Consider this: if every single person who is privately exhausted by this administration, who privately thinks things have gone too far, who privately wants something different — if all of those people decided on the same day to say so out loud, to show up, to refuse the inevitabilist narrative together — it would be over. Not eventually. Immediately. The emperor has no clothes. The power is borrowed. It depends on your belief in it.
Joy is the thing that makes collective refusal possible. Because you cannot refuse together if you cannot find each other. And you find each other by being visible. By showing up not broken.
Heaven Is the Goal
So what are we actually doing here?
I want to end with the biggest claim I’m going to make. And it’s going to sound impractical. But I think it’s the most practical thing I know.
We are not just resisting a bad present. We are reaching toward something. And that something has a name.
Martin Luther King called it the Beloved Community. Not a metaphor. Not a distant aspiration. An actual vision of a world where people genuinely belong to each other. Where the dignity of every person is not a political position but a lived reality. Where neighbors — real neighbors, people who know each other, who show up for each other — are the basic unit of human life.
Dorothy Day called it the world as it should be, practiced now. Not waiting for the right political conditions. Not waiting until we win. Practiced now, in small acts, in community, in the daily work of treating people as if the kingdom has already arrived.
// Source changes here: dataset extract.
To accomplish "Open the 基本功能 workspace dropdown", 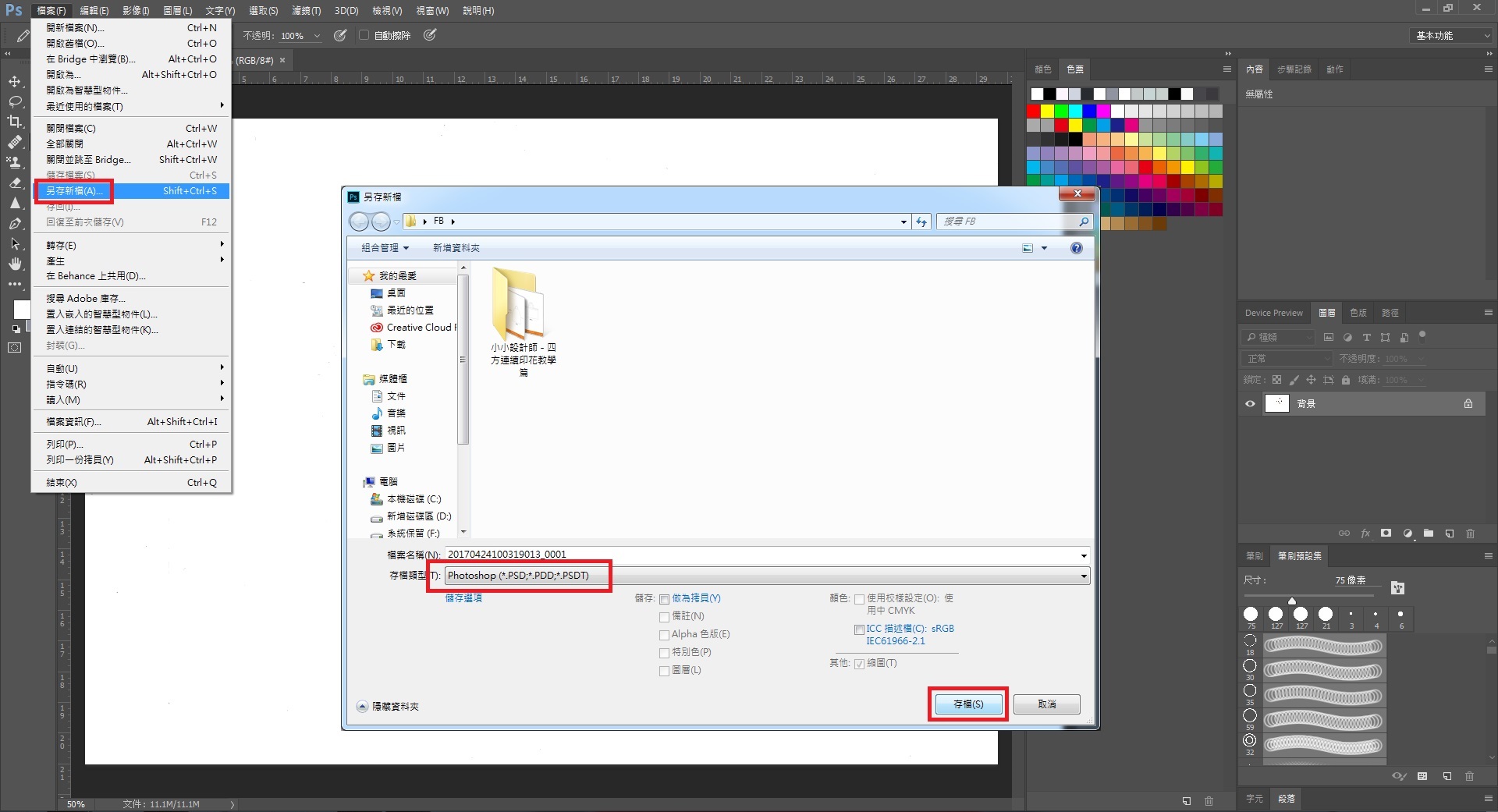I will tap(1452, 36).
This is what the mystics were pointing at. This is what the singing was about. This is what joy is orienting us toward.
Joy is not the feeling you have when things are going well. Joy is what heaven feels like when it breaks through. It’s what the Beloved Community feels like when you catch a glimpse of it — at a demonstration, at a concert, sometimes at a beauty salon or barber shop, or when doing charity work with others.
And that glimpse is not a distraction from the work. It IS the work. It is the proof of concept. It is the testimony that the world as it should be is not imaginary — it is possible, it is practiced, it is here in fragments, and we are building it.
So when someone tells you that your joy is inappropriate, that you’re not taking this seriously enough, that you should be more somber — what they are really asking you to do is forget what you’re building toward. To let the resistance become only about what you’re against. To lose the compass.
Don’t do it.
Be angry. Stay angry about the things that deserve your anger. But keep the joy. Protect it like it’s load-bearing. Because it is.
I cannot wait for the day when No Kings is no longer a protest. When it’s a holiday. An annual, joyful, ridiculous, beloved holiday where neighbors from near and far get together — just because we know we belong to each other.
That’s what we’re reaching for. That’s the goal. And every time you show up not broken, you bring it a little closer.